Big K of Justice posted:

Anyone running a workstation laptop?

I can't use a macbook pro this time around and I'm looking at the HP Zbooks 14-15, the Lenovo Thinkpad 540w and Dell precision M2800 or M3800 series.

I guess the budget is 1500-2500$.. anyone run anything like that? I like decent build quality/durability with the aluminum/magnesium cases and a quadro/firegl card.

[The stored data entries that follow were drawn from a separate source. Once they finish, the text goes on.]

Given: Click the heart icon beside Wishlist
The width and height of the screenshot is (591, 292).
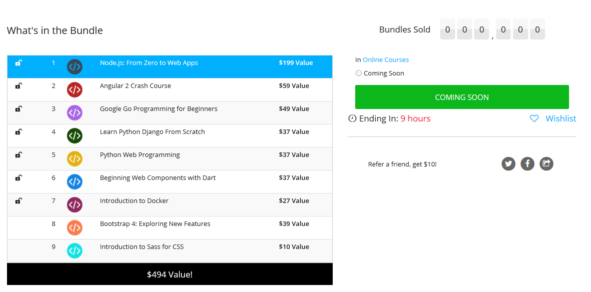Looking at the screenshot, I should (x=534, y=119).
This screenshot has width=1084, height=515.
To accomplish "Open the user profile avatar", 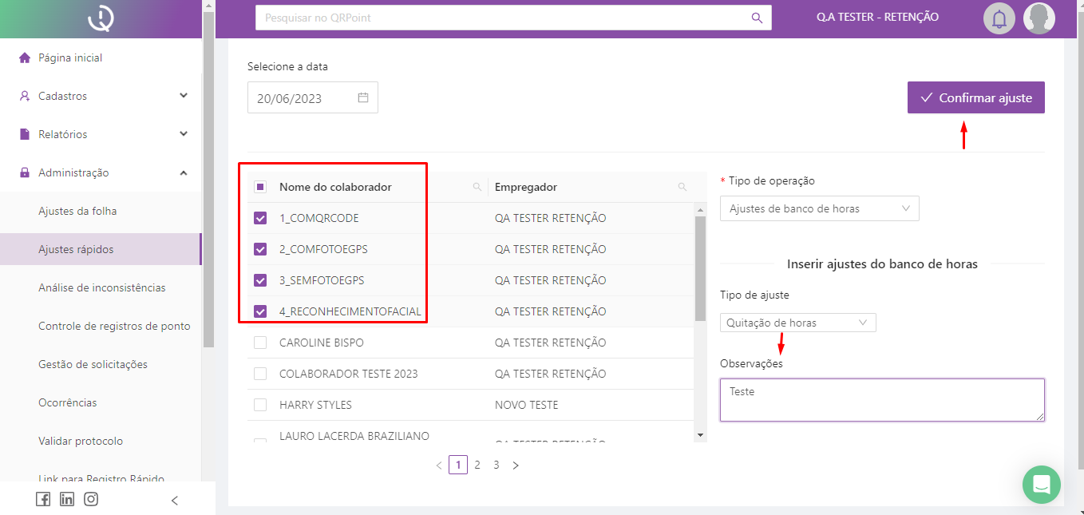I will click(x=1039, y=18).
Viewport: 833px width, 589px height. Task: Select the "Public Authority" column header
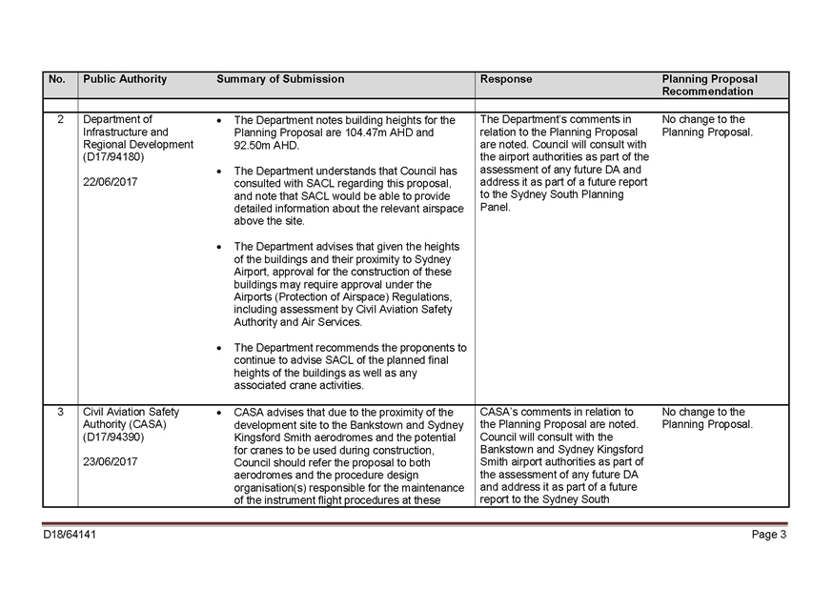click(125, 80)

I have a 4 year old Thinkpad workstation that I got when I was working on some projects involving scientific imaging data, and needed something for when I was traveling or on vacation. I can't remember the specs off the top of my head since I don't use it that much anymore but it's got a Quadro card, i7 processor, and I think 16GB RAM. I definitely popped an SSD in it- can't stand running laptops without them anymore. Thinkpads have a good reputation in the business world for being durable, and I've found that to be the case with this one; the chassis is tough, but at the expense of weight. I mostly used it with confocal microscope image data but a few years back I used it to make some figures for a book chapter with Softimage; it chugged along fine- it wasn't as zippy as my desktop but I wasn't agonizing over the render times.

I really don't care much for HP or Dell- their quality had declined a bunch over the past decade so I'd stopped buying from them about 7 years ago. I don't know if either brand has improved since, but my mom's Dell which I bought her 5 years ago just crapped out and I'm getting her a Levovo replacement.